给定文本:
▬▬▬▬▬▬

Skip to content

鲁棒性评测介绍

鲁棒性是指模型在面对不同类型的异常、噪声、干扰、变化或恶意攻击时,能够保持稳定性和高效性的能力。抽象来看,目前的基础模型(包括基于学习的深度学习模型)在给定数据输入X的情况下,该参数化模型Fθ()经过其定义的计算,得到模型期望的输出Y。通常鲁棒性可以理解为模型在有噪音的情况下,是否能给出正确的输出。具体来说,在给定扰动噪音ΔX的情况下,模型的输出Fθ(X)是否等于期望的输出Y,我们量化该差异为ΔY。此外,构建的扰动噪音要求其不影响人对X的理解。因此,在构建文本噪音时,评估所生成的测试样例会设计ΔX,使X+ΔX与原始的X在人的理解上差异不大,但又容易使模型的输出犯错。

我们通过对实例进行扰动评估模型的鲁棒性。具体来说,我们对数据集进行不同程度的扰动,主要包括两个层面,一个是常见的现实世界中人类会犯的错误,分为三个级别:字符级别、单次级别、句子级别。字符级别包括相似字符的替换,键盘邻近字符的替换,单词级别则是词语的同义词替换以及代理模型语义空间单词的替换,句子级别主要是语言的回译。另外一个是针对性的扰动,例如采用代理模型进行对抗性的攻击。在进行上述的扰动后对于不同的原始数据集我们生成了不同的扰动数据集,通过评估模型在扰动数据集上的评测结果来计算模型在该数据集上的鲁棒性指标。

评测数据集

HumanEval

鲁棒性数据集的构建不采用代理模型评估扰动结果,扰动分类字符级别,单词级别,句子级别。具体对数据集中的prompt字段进行扰动,将prompt字段中的代码描述部分("""代码描述>>>)提取出来进行扰动。

扰动后数据集名称如下:

扰动数据集名称扰动方法
C-keyboarddisturbance-char-keyboard
C-ocrdisturbance-char-ocr
C-morphonymdisturbance-char-morphonym
W-synonymdisturbance-word-synonym
W-wordembeddingdisturbance-word-word-embedding
W-maskedlmdisturbance-word-masked-lm
S-backtranslationdisturbance-sentence-back-translation
Advadversarial

C、W、S、Adv分别是Char、Word、Sentence、adversarial的缩写

  • 字符级别

    随机挑选1到3个单词,每个单词挑选1到2个字符进行替换,扰动方式如下

    • ocr(o—>0)

      ocr humaneval扰动数据集样例

      {
          "task_id": "HumanEval/0",
          "prompt": 
          "	from typing import List    
          	def has_close_elements(numbers: List[float], threshold: float) -> bool:
                  """Check if in given list of numbers, ake any tw0 numbers closer to each other than 		given threshold.

▬▬▬▬▬▬

数据:
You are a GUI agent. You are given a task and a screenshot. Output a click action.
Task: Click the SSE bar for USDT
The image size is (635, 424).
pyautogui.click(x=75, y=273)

▬▬▬▬▬▬

题目 A: 请重新给出给定文本中从“鲁棒性是指模型在面对不同类型”起一直到“述>>>)提取出来进行扰动。”为止的全部文字,不得有任何改动。
题目 B: 请判断下列陈述是否与给定文本相符,逐项回答“是”或“否”,并逐字引用给定文本中起决定作用的原话:(i) 字符级别的扰动中,每个选中的单词挑选1到2个字符进行替换;(ii) HumanEval鲁棒性数据集的构建采用代理模型评估扰动结果;(iii) 句子级别的扰动主要是语言的回译。
前面列出的各行与此处内容无关。

参考答案 A:
鲁棒性是指模型在面对不同类型的异常、噪声、干扰、变化或恶意攻击时,能够保持稳定性和高效性的能力。抽象来看,目前的基础模型(包括基于学习的深度学习模型)在给定数据输入X的情况下,该参数化模型Fθ()经过其定义的计算,得到模型期望的输出Y。通常鲁棒性可以理解为模型在有噪音的情况下,是否能给出正确的输出。具体来说,在给定扰动噪音ΔX的情况下,模型的输出Fθ(X)是否等于期望的输出Y,我们量化该差异为ΔY。此外,构建的扰动噪音要求其不影响人对X的理解。因此,在构建文本噪音时,评估所生成的测试样例会设计ΔX,使X+ΔX与原始的X在人的理解上差异不大,但又容易使模型的输出犯错。

我们通过对实例进行扰动评估模型的鲁棒性。具体来说,我们对数据集进行不同程度的扰动,主要包括两个层面,一个是常见的现实世界中人类会犯的错误,分为三个级别:字符级别、单次级别、句子级别。字符级别包括相似字符的替换,键盘邻近字符的替换,单词级别则是词语的同义词替换以及代理模型语义空间单词的替换,句子级别主要是语言的回译。另外一个是针对性的扰动,例如采用代理模型进行对抗性的攻击。在进行上述的扰动后对于不同的原始数据集我们生成了不同的扰动数据集,通过评估模型在扰动数据集上的评测结果来计算模型在该数据集上的鲁棒性指标。

评测数据集

HumanEval

鲁棒性数据集的构建不采用代理模型评估扰动结果,扰动分类字符级别,单词级别,句子级别。具体对数据集中的prompt字段进行扰动,将prompt字段中的代码描述部分("""代码描述>>>)提取出来进行扰动。

参考答案 B:
(i) 是:“随机挑选1到3个单词,每个单词挑选1到2个字符进行替换”。
(ii) 否:“鲁棒性数据集的构建不采用代理模型评估扰动结果”。
(iii) 是:“句子级别主要是语言的回译”。